The commandant had been deep in a treatise on nuclear theory as discussed in a book called The New Knowledge. It had been written in a popular and entertaining vein by a scientific author whose name I don’t now recall and, besides setting forth clearly the new idea as to the structure of the atom and a theory of electronics, it had developed an absorbing spiritual theme. The author, recognizing the resemblance between the laws controlling the actions of electrons within the atom and those that controlled the astronomy of the universe, had emphasized his own conviction that no conflict existed between religion and science. On the contrary, the more a scientific mind studied the revelations concerning the physical world, the stronger became his convictions as to the existence of an infinite God.

The commandant’s lady fingered a book she had just finished but seemed to hesitate about opening a discussion of it.

“If you are like the rest of the students,” she smiled, “you’ll have your nose buried so deeply in that precious Flight Manual, that you’ll have no time for anything else.”

The commandant was rather proud of that Flight Manual. It was the book of instruction for the flight-training course that had been evolved out of long experience with many students. It had been compiled by one of his instructors, Lt. Barrett Studley, who was also writing a book on the subject. Every detail was so well covered in it that it had become a veritable “student’s bible.” No matter how often he read it and reread it or practiced the maneuvers described in it, every new reading revealed something there he had not previously absorbed. Even the instructors boned the manual—and found new inspiration in doing so.

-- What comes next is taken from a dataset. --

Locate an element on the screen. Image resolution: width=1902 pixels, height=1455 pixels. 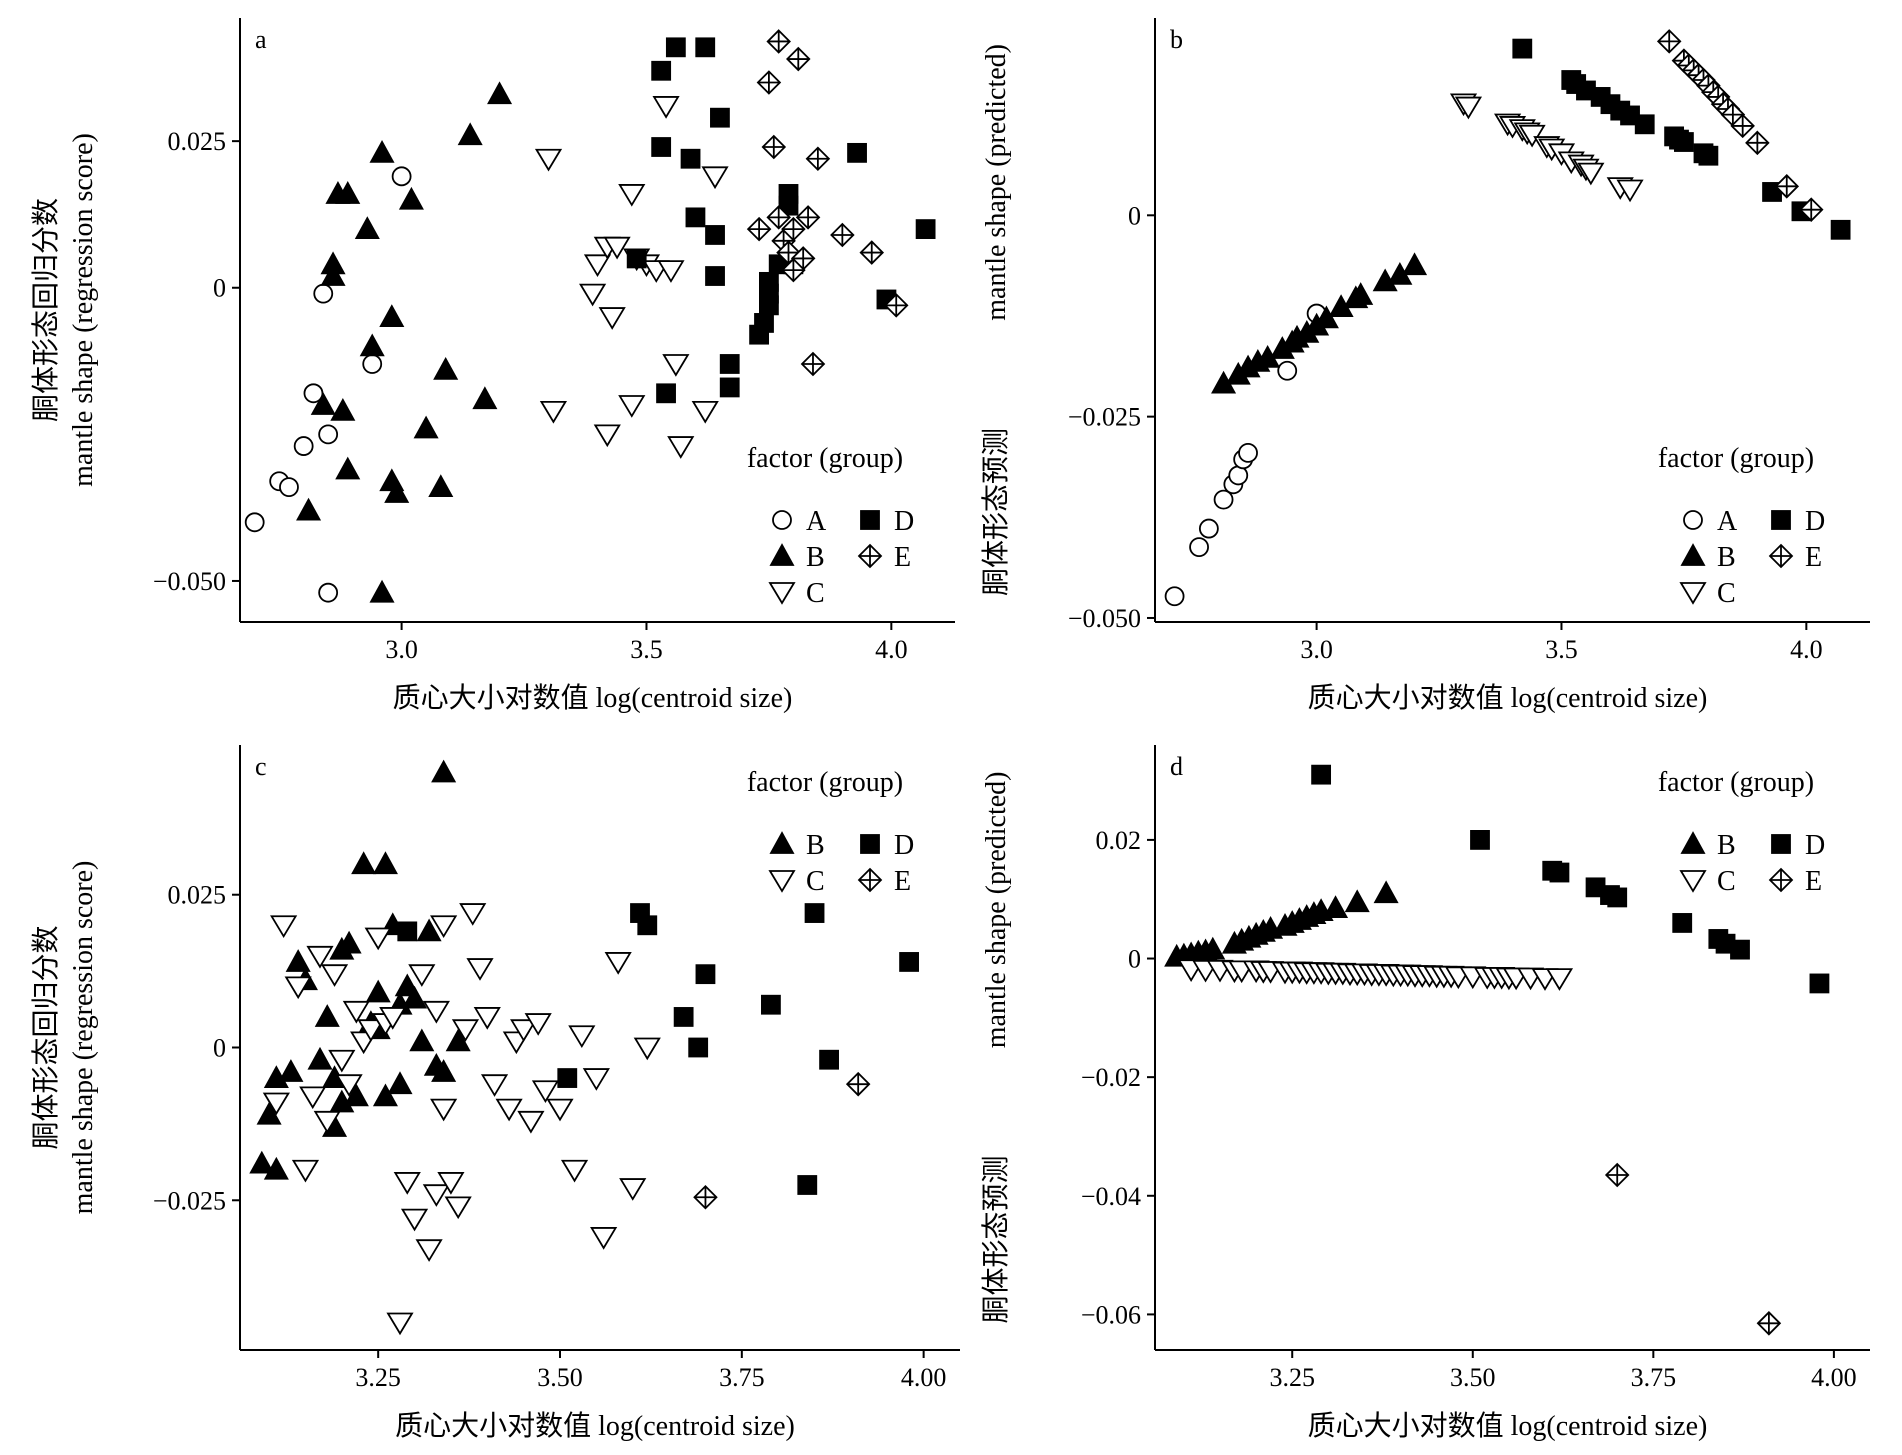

As Mrs. Upham talked, the commandant stirred the fire until it burned brightly, shining on his wife’s serene features.

“My book,” she said, “bears on the same theme as the one developed by The New Knowledge but approaches it from a wholly different point of view.”

She went on to point out that its author, whose name I have forgotten along with the title of the book, had been a successful minister—at least one might judge him so by usual standards. He had managed a large New York congregation, kept the church in repair, and collected substantial sums of money for worthy causes. But after his retirement he had reached the conclusion that his ministry had been a complete failure. Lacking faith in religion, because he had not been able to reconcile the Christian Gospel with his reasoned analysis of it, he had failed in his spiritual leadership.

Deep concern over this had caused him to restudy the Gospels and especially the history of their composition; and he had concluded that in the interim between the death of the Apostles and the compilation of the Gospels, numerous additions might have been made and certain beliefs carried over from earlier faiths might have been interlarded into the basic concept of the Christian idea. He had therefore set about to delete from the Gospels, as recorded, all the inconsistencies with the Gospel as he thought it must have been preached, and had emerged with a kernel so dazzling and completely credible to the rational mind that he had become convinced that it must have been divinely inspired.

For no one man nor group of men could possibly have conceived a faith so wholly consistent and so inspiring as had Jesus Christ himself. The very idea of individual dignity had brought men conviction that they were not meant to be slaves but responsible children of God. With that conviction, human liberty was born. And human liberty was not just a pleasant material situation but the world’s most vital, dynamic, and constructive spiritual force. To cast off the rule of tyrants men must only be governed by God.

As the commandant’s lady finished her review, she handed her book over to me.